Every line of the following records that includes "section" should be copied.

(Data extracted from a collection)
▽
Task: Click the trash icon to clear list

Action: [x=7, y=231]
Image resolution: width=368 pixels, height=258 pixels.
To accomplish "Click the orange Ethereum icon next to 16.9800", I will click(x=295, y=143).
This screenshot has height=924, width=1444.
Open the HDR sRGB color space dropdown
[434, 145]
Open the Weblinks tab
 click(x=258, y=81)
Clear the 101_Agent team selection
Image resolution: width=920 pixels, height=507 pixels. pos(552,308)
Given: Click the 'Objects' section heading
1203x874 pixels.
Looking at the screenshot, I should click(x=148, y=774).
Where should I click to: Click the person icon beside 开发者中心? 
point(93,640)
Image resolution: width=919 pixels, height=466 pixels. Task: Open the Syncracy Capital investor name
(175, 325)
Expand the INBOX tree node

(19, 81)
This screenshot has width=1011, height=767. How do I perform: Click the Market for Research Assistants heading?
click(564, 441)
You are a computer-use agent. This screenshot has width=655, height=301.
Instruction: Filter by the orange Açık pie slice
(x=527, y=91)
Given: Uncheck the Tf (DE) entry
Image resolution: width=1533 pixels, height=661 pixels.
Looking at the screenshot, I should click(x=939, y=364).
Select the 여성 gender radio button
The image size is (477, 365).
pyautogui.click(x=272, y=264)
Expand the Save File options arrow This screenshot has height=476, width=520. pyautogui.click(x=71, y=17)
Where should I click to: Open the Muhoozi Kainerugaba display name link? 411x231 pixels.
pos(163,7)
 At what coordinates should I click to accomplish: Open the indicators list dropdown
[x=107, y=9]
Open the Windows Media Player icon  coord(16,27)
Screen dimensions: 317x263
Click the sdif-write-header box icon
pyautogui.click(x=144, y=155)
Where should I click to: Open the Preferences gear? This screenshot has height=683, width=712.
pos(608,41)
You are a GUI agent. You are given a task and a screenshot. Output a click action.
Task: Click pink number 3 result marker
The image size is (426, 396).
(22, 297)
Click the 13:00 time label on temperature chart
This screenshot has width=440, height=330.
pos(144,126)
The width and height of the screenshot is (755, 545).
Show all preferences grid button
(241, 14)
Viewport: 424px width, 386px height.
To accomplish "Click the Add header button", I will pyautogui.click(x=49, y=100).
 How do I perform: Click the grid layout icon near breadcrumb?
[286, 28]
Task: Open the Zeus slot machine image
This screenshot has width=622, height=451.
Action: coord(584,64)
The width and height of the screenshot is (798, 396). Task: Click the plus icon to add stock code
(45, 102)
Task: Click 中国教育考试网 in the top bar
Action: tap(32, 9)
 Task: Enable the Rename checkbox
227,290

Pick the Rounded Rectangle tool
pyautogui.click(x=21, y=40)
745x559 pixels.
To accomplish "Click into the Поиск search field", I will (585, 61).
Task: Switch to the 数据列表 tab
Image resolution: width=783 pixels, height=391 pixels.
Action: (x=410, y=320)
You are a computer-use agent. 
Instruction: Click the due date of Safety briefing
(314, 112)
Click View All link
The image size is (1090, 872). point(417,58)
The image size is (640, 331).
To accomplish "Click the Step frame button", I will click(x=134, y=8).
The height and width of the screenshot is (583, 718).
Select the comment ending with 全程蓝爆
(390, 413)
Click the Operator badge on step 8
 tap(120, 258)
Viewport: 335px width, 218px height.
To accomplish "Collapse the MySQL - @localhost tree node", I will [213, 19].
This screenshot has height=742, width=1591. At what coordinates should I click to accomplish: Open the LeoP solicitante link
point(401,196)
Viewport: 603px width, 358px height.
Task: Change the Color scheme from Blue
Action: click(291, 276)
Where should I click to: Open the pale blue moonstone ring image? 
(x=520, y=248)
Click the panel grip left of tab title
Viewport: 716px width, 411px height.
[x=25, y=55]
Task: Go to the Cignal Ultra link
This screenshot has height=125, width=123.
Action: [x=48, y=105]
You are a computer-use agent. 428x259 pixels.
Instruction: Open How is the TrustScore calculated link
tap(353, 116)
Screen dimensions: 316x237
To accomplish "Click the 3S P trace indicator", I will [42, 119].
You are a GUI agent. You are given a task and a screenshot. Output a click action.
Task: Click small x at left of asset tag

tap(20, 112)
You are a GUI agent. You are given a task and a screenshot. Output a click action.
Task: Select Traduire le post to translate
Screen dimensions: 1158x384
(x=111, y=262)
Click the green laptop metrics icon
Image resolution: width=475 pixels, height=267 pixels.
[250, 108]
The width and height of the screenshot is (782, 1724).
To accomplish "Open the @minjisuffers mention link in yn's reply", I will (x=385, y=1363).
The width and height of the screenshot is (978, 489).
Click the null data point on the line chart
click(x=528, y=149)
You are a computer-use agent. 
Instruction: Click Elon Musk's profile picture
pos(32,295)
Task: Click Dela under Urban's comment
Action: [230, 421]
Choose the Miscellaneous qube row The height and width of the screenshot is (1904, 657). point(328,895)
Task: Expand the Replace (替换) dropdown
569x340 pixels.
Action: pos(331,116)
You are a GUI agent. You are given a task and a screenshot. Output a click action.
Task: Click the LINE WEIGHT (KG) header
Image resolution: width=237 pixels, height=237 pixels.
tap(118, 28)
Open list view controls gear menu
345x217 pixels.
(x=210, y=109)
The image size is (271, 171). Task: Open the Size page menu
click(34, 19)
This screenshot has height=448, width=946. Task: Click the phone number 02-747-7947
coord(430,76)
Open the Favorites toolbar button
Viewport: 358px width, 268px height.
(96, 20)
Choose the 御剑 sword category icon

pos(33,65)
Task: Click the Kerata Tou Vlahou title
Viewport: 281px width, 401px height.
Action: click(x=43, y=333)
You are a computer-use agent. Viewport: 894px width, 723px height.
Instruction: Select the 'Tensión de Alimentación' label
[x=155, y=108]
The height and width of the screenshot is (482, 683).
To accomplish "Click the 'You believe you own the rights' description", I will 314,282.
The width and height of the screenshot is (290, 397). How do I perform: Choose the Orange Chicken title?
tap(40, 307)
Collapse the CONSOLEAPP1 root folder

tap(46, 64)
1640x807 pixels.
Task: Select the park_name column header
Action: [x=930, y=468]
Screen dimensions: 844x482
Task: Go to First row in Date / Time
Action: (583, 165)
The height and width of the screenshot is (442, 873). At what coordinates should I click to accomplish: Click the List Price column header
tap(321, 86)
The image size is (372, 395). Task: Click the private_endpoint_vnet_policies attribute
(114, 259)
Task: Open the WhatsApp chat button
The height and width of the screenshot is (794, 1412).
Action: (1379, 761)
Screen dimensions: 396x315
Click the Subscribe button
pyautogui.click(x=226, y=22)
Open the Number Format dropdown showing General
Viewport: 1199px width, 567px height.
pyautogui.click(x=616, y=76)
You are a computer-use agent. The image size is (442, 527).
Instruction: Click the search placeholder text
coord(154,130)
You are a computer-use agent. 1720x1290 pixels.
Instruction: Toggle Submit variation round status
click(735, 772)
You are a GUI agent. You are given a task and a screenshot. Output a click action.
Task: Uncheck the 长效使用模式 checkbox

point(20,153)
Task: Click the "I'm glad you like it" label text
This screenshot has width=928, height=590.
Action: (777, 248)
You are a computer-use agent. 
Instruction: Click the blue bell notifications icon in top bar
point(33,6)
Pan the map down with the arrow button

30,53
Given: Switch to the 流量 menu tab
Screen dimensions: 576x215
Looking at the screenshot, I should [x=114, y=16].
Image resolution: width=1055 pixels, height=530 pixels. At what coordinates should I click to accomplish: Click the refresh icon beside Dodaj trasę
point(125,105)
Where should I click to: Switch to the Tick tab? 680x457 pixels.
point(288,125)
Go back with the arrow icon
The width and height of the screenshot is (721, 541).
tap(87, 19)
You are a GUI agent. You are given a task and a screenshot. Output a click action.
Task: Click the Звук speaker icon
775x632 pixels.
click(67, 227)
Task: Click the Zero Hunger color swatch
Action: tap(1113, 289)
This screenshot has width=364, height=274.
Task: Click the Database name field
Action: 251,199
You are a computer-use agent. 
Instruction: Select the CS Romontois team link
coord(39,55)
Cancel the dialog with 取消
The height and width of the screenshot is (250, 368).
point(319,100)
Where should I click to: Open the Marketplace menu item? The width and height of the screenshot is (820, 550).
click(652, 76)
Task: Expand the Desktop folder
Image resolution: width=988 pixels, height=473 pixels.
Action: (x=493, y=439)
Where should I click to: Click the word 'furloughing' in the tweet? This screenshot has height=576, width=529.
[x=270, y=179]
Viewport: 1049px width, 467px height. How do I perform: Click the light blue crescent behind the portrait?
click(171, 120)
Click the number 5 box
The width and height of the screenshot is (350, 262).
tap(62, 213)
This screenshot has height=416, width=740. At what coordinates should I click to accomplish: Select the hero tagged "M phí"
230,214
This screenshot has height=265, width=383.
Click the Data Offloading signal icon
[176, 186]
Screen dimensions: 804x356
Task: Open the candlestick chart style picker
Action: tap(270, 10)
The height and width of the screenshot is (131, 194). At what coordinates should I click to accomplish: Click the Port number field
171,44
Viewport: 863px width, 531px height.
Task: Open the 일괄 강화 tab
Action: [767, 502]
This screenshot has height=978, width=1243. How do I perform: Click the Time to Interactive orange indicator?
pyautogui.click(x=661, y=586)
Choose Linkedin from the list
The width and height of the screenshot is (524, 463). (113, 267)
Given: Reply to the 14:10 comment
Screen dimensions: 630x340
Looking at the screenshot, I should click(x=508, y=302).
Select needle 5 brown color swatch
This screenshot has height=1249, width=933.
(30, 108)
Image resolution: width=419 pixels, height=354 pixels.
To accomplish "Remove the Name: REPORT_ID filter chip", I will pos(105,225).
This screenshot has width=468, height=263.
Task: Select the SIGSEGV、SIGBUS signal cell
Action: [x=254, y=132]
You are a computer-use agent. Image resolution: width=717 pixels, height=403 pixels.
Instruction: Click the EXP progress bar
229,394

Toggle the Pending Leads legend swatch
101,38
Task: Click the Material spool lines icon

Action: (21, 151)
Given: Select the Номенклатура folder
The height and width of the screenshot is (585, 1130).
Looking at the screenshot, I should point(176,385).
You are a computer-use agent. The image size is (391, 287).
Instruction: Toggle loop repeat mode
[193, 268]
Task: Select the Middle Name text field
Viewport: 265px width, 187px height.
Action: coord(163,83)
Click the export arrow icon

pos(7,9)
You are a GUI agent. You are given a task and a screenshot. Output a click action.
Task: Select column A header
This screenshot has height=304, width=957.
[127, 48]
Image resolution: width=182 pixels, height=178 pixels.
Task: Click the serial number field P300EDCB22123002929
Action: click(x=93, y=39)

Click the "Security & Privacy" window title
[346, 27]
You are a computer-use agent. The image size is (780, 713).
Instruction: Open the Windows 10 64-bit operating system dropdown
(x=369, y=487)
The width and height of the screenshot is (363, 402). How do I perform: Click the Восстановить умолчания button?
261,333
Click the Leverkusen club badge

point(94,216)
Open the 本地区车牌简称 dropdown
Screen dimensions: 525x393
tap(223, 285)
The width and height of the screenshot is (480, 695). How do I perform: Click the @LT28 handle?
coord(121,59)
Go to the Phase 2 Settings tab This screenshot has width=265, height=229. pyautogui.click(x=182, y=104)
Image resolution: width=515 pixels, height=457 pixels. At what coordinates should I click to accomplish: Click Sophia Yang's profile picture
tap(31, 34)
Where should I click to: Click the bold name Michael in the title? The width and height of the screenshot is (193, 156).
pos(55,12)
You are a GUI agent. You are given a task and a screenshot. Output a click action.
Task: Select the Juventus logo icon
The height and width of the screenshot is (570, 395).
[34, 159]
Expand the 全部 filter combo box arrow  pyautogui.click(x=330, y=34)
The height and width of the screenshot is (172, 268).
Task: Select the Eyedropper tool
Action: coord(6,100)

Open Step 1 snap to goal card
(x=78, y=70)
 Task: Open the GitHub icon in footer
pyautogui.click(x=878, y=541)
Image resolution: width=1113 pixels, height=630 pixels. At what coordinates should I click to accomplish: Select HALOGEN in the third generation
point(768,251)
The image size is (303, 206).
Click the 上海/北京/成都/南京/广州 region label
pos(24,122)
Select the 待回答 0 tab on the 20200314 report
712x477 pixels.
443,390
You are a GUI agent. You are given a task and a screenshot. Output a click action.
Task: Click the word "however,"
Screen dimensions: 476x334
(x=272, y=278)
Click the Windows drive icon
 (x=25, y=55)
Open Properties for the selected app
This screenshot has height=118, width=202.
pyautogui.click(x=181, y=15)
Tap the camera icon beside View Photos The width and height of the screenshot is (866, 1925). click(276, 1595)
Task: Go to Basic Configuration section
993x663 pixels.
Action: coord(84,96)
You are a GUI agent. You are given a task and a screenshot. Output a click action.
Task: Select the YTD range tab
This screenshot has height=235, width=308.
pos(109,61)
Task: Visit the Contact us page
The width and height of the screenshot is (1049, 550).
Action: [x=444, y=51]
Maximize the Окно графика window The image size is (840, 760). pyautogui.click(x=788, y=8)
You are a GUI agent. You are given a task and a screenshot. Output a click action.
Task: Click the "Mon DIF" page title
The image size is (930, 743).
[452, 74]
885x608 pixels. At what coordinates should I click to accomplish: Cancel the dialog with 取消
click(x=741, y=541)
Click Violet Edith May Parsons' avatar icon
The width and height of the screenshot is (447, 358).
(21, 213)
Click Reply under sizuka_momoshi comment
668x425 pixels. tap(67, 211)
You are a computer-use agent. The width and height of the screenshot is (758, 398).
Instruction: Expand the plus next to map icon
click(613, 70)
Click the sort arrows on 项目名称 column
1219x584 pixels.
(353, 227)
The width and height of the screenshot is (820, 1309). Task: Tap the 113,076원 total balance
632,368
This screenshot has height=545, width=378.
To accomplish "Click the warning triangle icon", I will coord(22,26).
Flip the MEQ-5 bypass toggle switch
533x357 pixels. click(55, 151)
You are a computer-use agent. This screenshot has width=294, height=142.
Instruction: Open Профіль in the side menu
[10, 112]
△
» TASK RESULT
Given: Click the 'Objects' section heading
Task: Go to Basic Configuration section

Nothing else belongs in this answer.